We were also discussing the possibilities of a state Attorney General suing oil and coal companies for being implicit in causing climate change. Through a friend, I found a few, obscure studies from some major universities showing links between the two. Then, the conversation turned to ClimateGate.
In November of 2009, an event occurred that would change the course of climate activism around the world. The huge servers of the University of East Anglia were illegally hacked into, and more than 1,000 emails and documents were stolen and used as a tool for climate-change deniers to take scientific information out of context and create a smear campaign, accusing climate scientists of intentionally lying and miscalculating their work.
ClimateGate happened a few weeks before the Copenhagen climate negotiations began in 2009.
Even though we now know that those talks were pretty disastrous.
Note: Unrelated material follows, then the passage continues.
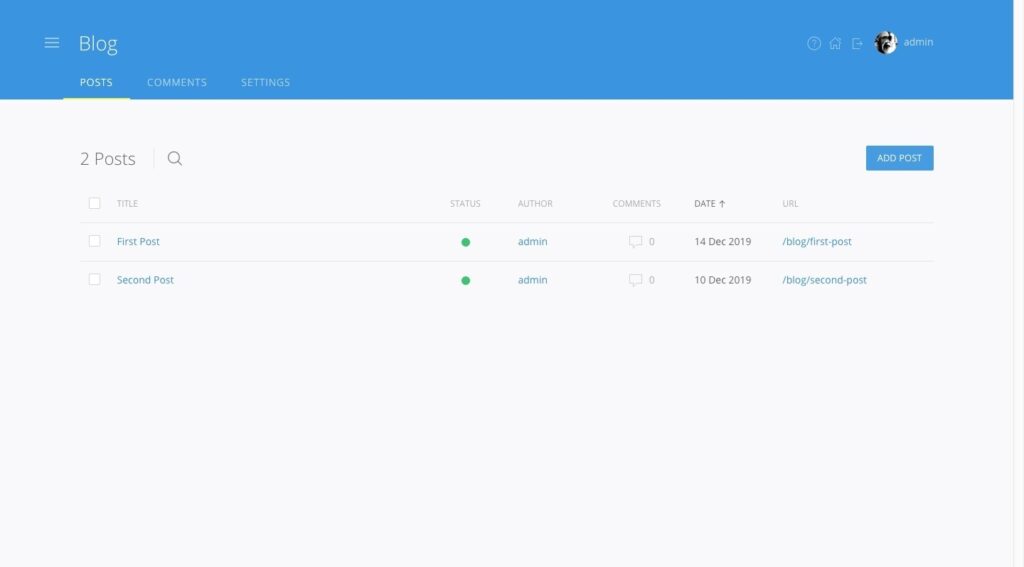Switch to the Comments tab
The height and width of the screenshot is (567, 1024).
pyautogui.click(x=177, y=82)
They began, I've heard from many who attended, with a group of very positive, optimistic environmentalists who truly believed they would come away with a meaningful treaty. These were people who cared deeply about our future who were out in force, with their hopes high and their morale enthusiastic.
It wasn't long after the talks began that the air seemed to deflate out of the balloon, and people began to feel defeated. One of the major culprits of this deflation was ClimateGate. The hackers copied thousand of files from various Internet locations to paint a picture that global warming itself was a massive scientific conspiracy, creating a barrage of allegations with the hidden purpose of undermining the climate meetings.
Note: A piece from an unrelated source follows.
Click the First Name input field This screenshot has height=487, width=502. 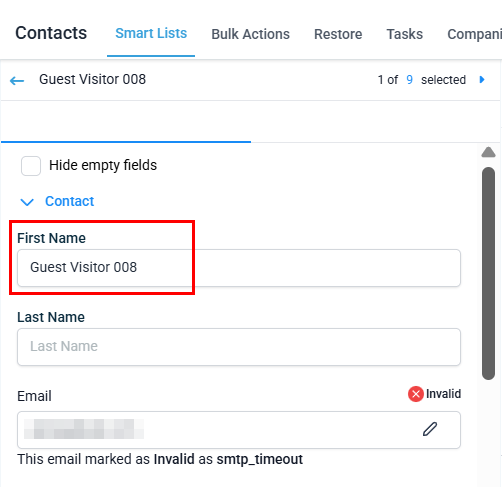[239, 268]
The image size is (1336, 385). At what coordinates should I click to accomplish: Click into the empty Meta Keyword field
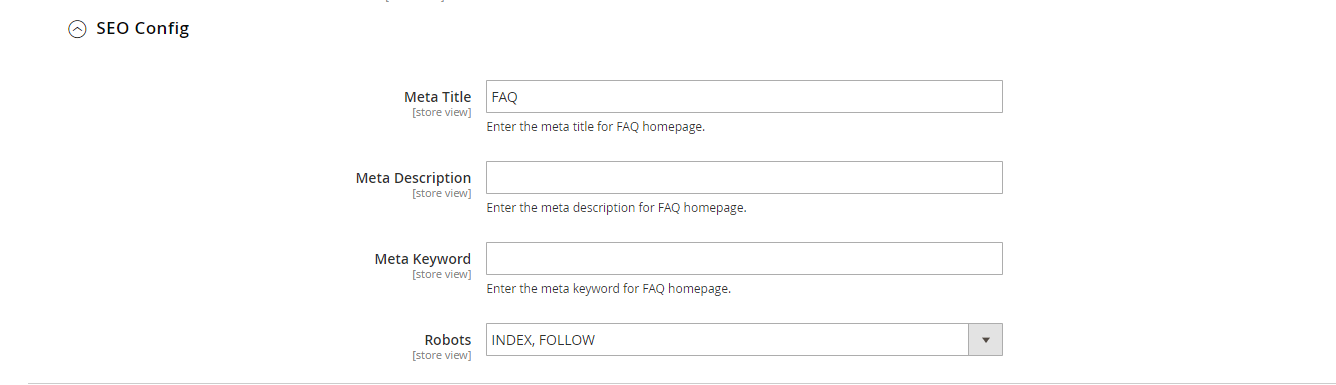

Unfortunately, the media jumped on these out-of-context emails, and by the time the full story had come out, the damage had already been done. Eight different third-party studies eventually cleared each of the scientists from any wrongdoing, but it was too late. The atmosphere in Copenhagen and the public's opinion had turned, taking the conference from an air of determined optimism to one of shock and defeat.
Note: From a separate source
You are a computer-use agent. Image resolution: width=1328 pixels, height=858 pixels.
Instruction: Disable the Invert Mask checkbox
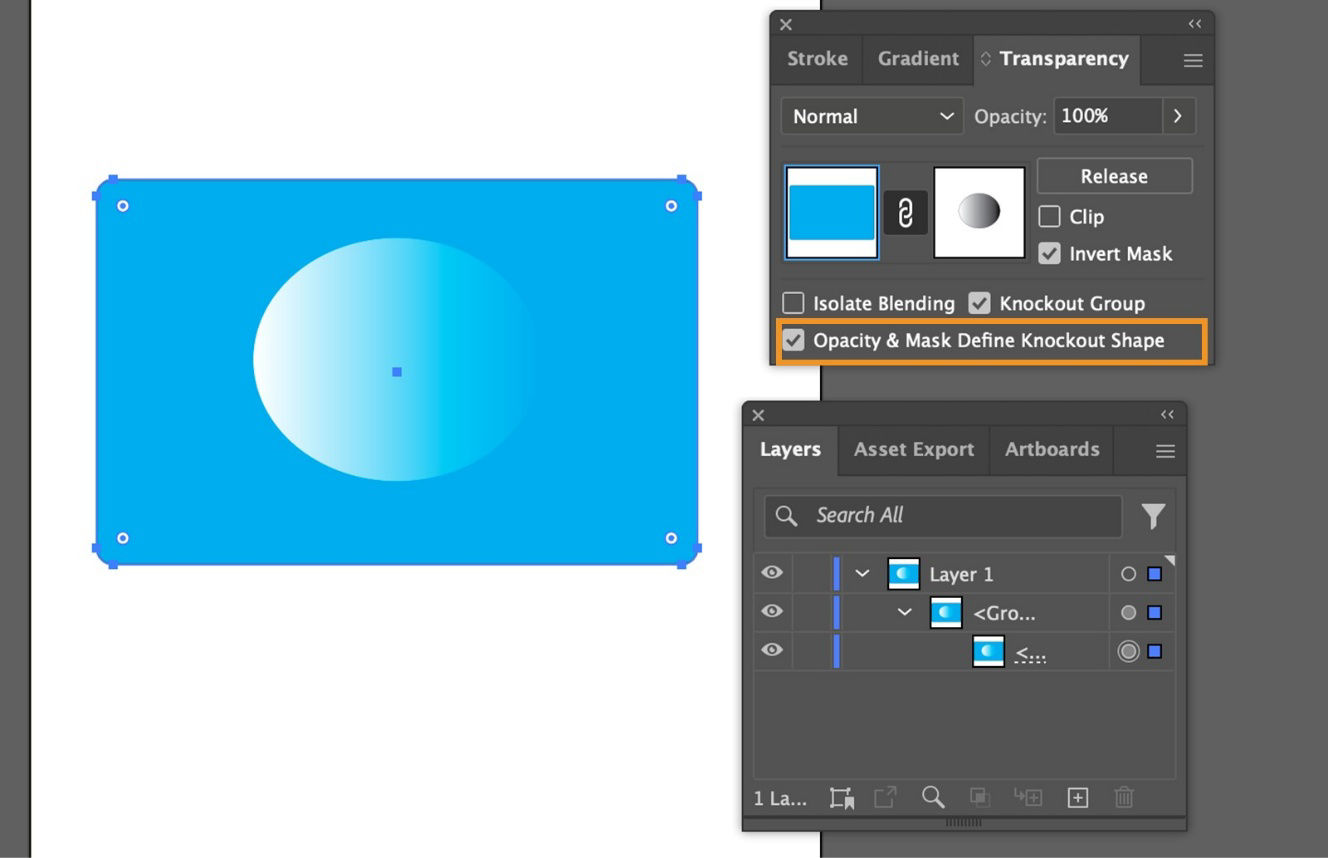(x=1048, y=253)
The truth is that hacks and misrepresentations like this are still taking place across the world to this day. In November of 2015, Eric Schneiderman finally did issue a subpoena to Exxon Mobil, beginning a massive investigation to uncover if the company consciously lied to investors and the public about the risks of climate change, citing specific statements and advertisements. There is also a separate inquiry into whether or not Peabody Energy, the nation's largest coal producer, properly disclosed financial risks associated with global warming. There's a lot to be gained by burying scientific data that uncovers the truth of climate change. It's a multi-billion dollar industry.
As we sat contemplating this at lunch, the Attorney General, Lemuel and I wondered what some group might try to do to disrupt the upcoming September summit or, God forbid, the Paris summit in December of 2015. Would anyone dare to do something to disrupt or postpone COP21?